Former Aides: Hillary Served Clinton Foundation at the State Department.



As America’s top diplomat, she mainly promoted the Clintons’ private charities. If not a smoking gun, veteran journalist Edward Klein exposes a smoldering pistol in his new book about Democratic presidential front-runner Hillary Clinton. Unlikeable: The Problem with Hillary cites three of her former State Department colleagues who saw Clinton weave her diplomatic duties with her financial interests in the Clinton Foundation and the Clinton Global Initiative. They also report that Clinton let her foreign-policy responsibilities take a back seat to her presidential ambitions.

These three sources insisted on anonymity.
“The Clinton Foundation and the Clinton Global Initiative have very distinct logos. . . . Often, when I went into the secretary of state’s conference room, I saw those logos on papers that were strewn all over the big table,” one of Clinton’s college interns told Klein. This observer’s low rank gave him surprisingly high-level exposure to Clinton and her confidantes. “It was like I was the invisible man,” he said. “Nobody gave me a second look. They obviously didn’t think it mattered what a young intern saw, so they didn’t make an effort to hide anything from me.”

What the intern observed was chilling. “They were fund-raising papers with the names and dates of contacts on them.

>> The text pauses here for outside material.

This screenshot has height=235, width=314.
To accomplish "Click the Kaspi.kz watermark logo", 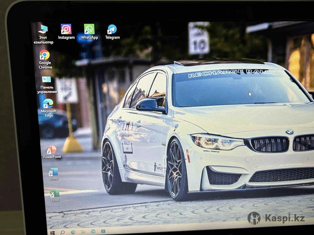I will click(276, 218).
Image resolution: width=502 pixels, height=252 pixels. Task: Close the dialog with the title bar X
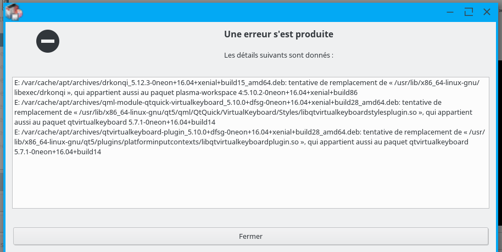point(487,12)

There was no mistaking the fact that Hillary and her closest advisers at State were working on foundation and Global Initiative business.” The intern recalled one of Hillary’s conversations from late 2012. Soon after she visited Russia, “Hillary came into the office wearing one of those Russian fur hats,” the intern said. “That was the day I overheard her talking on her cell phone, discussing a contribution to the foundation from a Russian guy. I knew he was Russian because she turned to Huma and said, ‘The f***ing translator is so goddamn slow with the Russian.’”

The intern also remembered standing in Hillary’s office while she was on the phone and especially grumpy. “The one thing I heard her say was, ‘Bill, I won’t do that. I won’t say that. You tell the president you don’t want to see him, if that’s how you feel.’” The intern added, “The last thing I heard was Hillary saying, ‘Oh, f*** off, Bill!’ and then she threw the cell phone on the floor and it bounced off the rug.”

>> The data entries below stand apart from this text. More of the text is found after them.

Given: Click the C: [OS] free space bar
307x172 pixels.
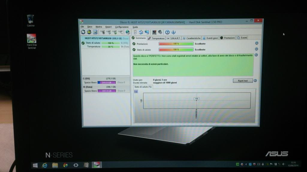Looking at the screenshot, I should (107, 82).
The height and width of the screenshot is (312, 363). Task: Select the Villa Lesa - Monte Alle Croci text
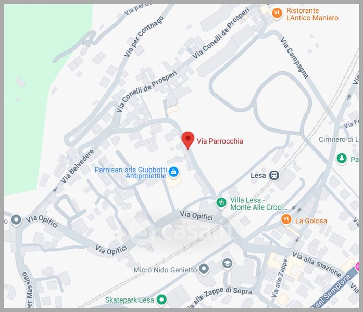coord(259,204)
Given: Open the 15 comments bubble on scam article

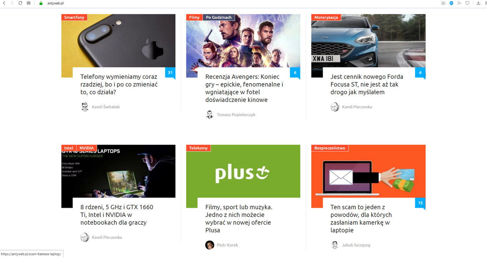Looking at the screenshot, I should [x=420, y=203].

One Foreign Service officer with more than two decades at State found Clinton — to be diplomatic — distracted. “In 2012, her priorities were first, raising money for her presidential run; second, raising money for the Clinton Foundation; and third, tending to the business of foreign policy,” the FSO said.

Clinton “had to meet with foreign ministers and other dignitaries, but those meetings seemed rushed and pro forma,” the FSO added. “Her real passions were the Clinton Foundation and talking to political strategists like John Podesta, James Carville, Paul Begala, and others. She met in her seventh-floor office with political bundlers, and she had long conversations on strategy with Bill.”

“In my time at State, I never saw a secretary so disconnected from her job,”
the FSO continued. “She seemed to consider the running of U.S. foreign policy a side job. She was focused on getting the big job — the White House.

Everything was about keeping information about her campaign plans from leaking back to the Obama White House. She didn’t trust anybody but her small inner circle. She was completely paranoid, whispering, covering her mouth in case somebody could read lips.” “When she flew on her Air Force C-32,” another career Foreign Service officer remembered, “Hillary took along stacks of papers in manila folders that were marked ‘CF’ and ‘CGO’ — the Clinton Foundation and the Clinton Global initiative. They had dividers labeled ‘Donations,’ ‘Fund Raising,’ ‘AIDS/HIV,’ ‘Haiti,’ and so forth.” “She didn’t try to cover up her involvement with the foundation,” the FSO added. “In her mind, there was no conflict of interest.”

Despite such glistening mainstream-media credentials, Clintonites trivialize Klein’s work because he often cites anonymous sources. Of course, they hold liberal-establishment journalists to a lower standard while also holding them in higher esteem.

Edward Klein is an alumnus of the Columbia University Graduate School of Journalism and was a foreign correspondent with United Press International. He was Newsweek’s assistant managing editor for one year, its foreign editor for seven years, and a Vanity Fair contributing editor for 26. He has written nine other non-fiction volumes, three novels, and an anthology.

Bob Woodward and Carl Bernstein relied largely on one anonymous source, code-named Deep Throat, and they are lionized for prying Richard Nixon from the Oval Office. Perhaps Edward Klein can use three such unnamed voices to bar Hillary Clinton from the White House.